• Task: Lay out the items from the line with "This screenshot has height=782, width=1149." up to and including the line with "Screen dimensions: 400x400 coord(66,183)" as a JSON list of strings, with one string per line and blank lines omitted.
:: Provided data ::
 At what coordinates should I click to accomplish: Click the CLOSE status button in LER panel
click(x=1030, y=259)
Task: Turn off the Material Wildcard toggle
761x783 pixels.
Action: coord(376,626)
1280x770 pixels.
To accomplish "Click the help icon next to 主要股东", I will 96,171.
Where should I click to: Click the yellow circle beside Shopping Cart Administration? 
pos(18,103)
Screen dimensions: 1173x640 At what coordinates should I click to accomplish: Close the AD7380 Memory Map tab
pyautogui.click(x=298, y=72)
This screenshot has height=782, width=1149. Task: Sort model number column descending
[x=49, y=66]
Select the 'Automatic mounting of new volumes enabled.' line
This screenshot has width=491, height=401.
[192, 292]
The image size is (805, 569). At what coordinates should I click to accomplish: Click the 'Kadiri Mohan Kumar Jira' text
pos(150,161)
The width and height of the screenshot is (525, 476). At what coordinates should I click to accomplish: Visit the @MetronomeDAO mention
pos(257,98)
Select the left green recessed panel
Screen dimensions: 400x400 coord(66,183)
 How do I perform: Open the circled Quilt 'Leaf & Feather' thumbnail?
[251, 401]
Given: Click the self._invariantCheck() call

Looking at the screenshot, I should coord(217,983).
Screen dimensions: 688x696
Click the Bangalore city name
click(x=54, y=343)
:::
• Result of this task:
[
  "This screenshot has height=782, width=1149. Task: Sort model number column descending",
  "[x=49, y=66]",
  "Select the 'Automatic mounting of new volumes enabled.' line",
  "This screenshot has width=491, height=401.",
  "[192, 292]",
  "The image size is (805, 569). At what coordinates should I click to accomplish: Click the 'Kadiri Mohan Kumar Jira' text",
  "pos(150,161)",
  "The width and height of the screenshot is (525, 476). At what coordinates should I click to accomplish: Visit the @MetronomeDAO mention",
  "pos(257,98)",
  "Select the left green recessed panel",
  "Screen dimensions: 400x400 coord(66,183)"
]